**Records from a collection**
+++++
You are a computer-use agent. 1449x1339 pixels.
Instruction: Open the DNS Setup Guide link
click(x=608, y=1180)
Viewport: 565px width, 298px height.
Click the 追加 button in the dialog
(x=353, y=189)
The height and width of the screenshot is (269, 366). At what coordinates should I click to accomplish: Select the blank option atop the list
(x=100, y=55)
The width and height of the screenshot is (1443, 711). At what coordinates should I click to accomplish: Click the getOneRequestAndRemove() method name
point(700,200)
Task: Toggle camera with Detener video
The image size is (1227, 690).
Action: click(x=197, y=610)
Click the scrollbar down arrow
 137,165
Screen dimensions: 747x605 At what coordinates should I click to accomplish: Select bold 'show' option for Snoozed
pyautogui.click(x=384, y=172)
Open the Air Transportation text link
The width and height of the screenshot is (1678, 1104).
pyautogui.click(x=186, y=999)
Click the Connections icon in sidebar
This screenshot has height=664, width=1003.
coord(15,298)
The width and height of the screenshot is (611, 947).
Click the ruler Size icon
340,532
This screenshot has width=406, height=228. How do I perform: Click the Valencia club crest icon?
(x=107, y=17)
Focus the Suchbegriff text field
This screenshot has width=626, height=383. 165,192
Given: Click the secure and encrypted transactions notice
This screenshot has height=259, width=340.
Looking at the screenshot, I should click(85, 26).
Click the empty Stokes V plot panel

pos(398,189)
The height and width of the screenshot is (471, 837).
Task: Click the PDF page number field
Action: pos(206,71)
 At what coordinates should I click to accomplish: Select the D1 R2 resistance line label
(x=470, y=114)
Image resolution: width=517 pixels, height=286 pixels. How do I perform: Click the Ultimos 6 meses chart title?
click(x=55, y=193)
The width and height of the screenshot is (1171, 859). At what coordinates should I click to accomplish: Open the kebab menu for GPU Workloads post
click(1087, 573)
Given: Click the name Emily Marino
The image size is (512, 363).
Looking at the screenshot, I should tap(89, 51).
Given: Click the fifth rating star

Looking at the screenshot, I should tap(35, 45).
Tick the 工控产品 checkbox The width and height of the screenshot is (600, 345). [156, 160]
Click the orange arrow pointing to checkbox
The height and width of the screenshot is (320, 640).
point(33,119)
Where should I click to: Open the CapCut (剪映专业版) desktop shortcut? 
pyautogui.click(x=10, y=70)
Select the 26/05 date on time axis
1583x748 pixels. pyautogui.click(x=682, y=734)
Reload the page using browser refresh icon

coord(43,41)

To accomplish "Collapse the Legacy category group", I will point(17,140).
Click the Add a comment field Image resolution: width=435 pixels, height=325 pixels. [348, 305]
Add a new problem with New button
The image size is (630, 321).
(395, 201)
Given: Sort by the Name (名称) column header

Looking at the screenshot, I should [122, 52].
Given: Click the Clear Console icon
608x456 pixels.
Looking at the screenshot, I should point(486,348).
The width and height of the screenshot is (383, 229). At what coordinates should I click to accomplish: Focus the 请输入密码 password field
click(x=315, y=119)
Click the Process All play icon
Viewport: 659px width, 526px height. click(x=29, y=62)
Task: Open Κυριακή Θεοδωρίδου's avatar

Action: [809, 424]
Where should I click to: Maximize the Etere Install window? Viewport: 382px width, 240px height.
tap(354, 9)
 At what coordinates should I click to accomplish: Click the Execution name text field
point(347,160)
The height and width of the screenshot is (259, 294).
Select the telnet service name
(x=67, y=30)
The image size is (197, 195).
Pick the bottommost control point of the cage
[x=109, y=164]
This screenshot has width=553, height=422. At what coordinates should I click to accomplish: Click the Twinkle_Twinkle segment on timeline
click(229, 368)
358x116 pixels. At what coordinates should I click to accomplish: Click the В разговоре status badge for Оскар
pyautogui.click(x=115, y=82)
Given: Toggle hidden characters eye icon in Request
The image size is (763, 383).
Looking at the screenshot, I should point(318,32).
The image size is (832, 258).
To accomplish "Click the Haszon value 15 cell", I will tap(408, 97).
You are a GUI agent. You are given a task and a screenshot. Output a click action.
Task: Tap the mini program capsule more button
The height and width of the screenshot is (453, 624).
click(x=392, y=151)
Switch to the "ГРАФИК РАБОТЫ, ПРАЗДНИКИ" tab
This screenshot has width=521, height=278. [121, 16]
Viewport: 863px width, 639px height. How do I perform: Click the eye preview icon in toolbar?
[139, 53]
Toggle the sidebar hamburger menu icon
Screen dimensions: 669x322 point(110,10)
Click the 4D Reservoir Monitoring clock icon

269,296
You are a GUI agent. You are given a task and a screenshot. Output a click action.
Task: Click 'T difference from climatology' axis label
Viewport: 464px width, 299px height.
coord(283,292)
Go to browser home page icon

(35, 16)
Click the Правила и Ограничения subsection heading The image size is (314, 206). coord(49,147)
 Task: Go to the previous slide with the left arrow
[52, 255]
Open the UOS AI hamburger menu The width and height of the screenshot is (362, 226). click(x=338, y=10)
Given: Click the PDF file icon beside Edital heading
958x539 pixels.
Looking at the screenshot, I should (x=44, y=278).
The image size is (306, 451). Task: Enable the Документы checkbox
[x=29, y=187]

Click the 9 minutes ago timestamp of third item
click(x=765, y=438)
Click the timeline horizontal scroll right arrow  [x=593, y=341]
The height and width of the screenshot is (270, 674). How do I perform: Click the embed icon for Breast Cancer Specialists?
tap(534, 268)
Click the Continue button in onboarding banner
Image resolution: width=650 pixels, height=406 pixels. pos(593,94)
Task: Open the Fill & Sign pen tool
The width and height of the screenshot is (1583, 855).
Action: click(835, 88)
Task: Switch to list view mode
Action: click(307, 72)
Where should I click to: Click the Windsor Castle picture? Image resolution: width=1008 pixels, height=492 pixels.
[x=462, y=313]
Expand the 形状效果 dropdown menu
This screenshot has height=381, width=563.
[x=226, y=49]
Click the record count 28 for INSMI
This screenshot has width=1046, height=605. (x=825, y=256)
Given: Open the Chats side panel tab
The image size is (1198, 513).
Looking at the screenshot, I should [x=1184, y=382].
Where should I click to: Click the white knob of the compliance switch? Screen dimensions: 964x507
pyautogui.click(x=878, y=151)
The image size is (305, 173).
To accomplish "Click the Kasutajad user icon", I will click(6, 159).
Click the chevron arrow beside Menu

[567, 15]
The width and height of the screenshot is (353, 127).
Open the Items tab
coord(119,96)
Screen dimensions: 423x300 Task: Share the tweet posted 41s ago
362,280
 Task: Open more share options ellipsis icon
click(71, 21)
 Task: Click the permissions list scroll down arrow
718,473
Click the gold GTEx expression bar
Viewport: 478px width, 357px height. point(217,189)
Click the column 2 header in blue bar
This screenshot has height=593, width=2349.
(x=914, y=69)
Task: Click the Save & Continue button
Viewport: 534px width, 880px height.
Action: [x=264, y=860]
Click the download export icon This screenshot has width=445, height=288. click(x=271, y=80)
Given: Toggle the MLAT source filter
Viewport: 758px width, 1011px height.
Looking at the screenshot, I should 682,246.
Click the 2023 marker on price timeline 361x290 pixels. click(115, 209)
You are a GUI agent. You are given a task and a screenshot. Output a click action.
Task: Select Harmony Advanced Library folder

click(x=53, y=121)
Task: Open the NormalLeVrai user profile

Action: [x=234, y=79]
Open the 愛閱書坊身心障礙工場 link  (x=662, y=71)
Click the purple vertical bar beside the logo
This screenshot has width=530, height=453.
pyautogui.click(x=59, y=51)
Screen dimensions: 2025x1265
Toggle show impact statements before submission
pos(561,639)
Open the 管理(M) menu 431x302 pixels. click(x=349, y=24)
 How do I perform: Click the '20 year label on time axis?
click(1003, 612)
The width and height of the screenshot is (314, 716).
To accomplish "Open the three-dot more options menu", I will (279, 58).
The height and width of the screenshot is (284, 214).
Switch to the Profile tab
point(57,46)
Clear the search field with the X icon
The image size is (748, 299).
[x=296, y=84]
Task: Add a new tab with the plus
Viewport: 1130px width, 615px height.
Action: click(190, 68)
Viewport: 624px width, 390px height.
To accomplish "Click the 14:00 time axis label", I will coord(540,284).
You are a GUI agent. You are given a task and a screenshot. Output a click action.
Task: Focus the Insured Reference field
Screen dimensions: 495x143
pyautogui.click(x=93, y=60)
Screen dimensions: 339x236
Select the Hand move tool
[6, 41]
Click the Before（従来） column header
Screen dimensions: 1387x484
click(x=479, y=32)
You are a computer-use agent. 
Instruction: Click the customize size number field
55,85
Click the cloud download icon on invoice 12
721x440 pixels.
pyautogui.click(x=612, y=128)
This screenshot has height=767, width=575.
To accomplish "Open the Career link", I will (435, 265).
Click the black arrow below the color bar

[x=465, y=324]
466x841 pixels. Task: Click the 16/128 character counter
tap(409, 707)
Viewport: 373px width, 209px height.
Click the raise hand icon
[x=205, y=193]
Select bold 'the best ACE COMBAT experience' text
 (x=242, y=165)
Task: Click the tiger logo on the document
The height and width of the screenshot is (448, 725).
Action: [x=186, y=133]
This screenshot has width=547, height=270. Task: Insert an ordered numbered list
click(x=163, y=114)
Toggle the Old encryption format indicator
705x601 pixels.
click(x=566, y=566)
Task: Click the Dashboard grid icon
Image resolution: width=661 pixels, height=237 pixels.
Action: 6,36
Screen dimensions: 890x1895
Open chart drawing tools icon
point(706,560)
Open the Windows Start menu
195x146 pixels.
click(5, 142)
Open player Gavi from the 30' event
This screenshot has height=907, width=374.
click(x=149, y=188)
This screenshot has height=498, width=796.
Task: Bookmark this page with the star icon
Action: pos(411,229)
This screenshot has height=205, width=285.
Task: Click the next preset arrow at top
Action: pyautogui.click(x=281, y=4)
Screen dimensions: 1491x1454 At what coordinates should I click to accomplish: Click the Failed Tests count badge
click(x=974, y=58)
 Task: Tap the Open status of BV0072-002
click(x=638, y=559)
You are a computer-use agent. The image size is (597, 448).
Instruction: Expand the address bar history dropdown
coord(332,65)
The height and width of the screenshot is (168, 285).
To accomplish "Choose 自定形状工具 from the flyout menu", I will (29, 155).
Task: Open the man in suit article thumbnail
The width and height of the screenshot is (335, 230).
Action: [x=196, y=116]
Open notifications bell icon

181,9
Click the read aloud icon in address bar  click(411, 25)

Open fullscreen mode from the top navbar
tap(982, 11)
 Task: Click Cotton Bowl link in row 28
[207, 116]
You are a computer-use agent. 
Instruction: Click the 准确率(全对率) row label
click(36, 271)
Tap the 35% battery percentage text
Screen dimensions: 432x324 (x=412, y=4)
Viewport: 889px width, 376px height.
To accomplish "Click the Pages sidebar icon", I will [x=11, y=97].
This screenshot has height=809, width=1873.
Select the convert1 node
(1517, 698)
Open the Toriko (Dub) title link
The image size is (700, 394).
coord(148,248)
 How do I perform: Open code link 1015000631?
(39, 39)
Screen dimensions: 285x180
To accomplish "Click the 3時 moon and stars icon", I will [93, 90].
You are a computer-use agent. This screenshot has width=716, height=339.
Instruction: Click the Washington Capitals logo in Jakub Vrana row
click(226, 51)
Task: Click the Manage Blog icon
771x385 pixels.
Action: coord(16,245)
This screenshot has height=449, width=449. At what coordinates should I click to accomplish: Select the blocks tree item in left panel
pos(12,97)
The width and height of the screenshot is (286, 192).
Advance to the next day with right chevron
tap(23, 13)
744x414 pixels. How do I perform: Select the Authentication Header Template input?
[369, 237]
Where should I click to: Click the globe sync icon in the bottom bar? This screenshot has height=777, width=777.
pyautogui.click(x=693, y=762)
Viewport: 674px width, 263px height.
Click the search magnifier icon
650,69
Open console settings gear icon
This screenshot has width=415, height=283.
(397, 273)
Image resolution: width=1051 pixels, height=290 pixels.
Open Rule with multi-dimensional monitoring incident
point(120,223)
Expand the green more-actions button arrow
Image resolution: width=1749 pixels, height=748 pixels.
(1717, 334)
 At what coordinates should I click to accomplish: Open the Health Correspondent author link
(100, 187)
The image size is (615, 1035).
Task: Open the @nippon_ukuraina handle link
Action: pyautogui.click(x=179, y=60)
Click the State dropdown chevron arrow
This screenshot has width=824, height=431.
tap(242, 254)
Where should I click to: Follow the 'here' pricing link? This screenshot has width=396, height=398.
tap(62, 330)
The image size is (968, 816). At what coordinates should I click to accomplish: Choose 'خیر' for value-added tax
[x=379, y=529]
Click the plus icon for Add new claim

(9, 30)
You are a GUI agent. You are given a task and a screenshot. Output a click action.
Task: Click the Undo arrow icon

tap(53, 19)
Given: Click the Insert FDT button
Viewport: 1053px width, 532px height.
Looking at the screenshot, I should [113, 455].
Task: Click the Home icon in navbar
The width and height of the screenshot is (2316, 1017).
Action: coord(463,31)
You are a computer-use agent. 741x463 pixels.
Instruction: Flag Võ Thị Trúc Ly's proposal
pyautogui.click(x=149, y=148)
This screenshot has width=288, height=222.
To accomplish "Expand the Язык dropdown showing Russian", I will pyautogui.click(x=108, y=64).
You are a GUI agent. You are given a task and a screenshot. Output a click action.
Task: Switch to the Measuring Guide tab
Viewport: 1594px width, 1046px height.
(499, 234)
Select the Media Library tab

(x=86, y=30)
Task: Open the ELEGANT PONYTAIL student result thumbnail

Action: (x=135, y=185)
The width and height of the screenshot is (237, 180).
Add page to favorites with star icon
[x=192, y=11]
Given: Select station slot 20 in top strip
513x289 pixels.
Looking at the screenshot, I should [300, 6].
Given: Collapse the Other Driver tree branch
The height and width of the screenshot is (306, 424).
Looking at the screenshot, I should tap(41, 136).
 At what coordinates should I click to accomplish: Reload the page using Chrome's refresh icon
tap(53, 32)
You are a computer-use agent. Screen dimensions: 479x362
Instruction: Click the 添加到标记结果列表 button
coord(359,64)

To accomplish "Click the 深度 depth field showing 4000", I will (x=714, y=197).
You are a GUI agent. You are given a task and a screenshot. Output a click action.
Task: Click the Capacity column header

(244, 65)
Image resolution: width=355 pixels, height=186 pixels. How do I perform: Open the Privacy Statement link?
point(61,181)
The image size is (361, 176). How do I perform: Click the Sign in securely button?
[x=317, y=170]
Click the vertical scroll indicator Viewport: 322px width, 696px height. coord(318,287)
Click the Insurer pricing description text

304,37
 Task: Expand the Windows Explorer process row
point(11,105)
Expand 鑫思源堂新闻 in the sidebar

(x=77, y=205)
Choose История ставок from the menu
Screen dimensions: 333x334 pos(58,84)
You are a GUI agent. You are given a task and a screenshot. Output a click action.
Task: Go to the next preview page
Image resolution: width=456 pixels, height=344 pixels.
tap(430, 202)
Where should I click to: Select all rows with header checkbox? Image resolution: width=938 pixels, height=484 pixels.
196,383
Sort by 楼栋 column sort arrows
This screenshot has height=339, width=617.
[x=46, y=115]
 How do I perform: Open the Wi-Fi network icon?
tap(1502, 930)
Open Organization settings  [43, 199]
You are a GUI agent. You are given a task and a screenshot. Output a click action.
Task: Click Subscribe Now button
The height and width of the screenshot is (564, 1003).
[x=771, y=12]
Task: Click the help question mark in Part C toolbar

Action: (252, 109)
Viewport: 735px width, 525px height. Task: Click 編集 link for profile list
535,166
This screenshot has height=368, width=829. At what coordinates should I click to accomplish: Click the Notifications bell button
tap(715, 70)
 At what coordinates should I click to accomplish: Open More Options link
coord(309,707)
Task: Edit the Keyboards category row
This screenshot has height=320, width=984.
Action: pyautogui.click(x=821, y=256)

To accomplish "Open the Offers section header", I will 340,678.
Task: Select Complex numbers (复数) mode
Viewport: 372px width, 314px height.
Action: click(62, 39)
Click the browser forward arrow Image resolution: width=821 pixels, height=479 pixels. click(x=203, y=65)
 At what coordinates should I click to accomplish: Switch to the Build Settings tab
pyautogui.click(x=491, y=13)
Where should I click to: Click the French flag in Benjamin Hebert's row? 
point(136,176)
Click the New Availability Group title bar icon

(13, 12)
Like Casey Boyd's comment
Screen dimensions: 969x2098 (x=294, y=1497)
+++++
**TASK INSTRUCTIONS**
Which lines in the data above contain "heading"? Show each one.

**ANSWER SPACE**
Click the Правила и Ограничения subsection heading The image size is (314, 206). coord(49,147)
Given: Click the PDF file icon beside Edital heading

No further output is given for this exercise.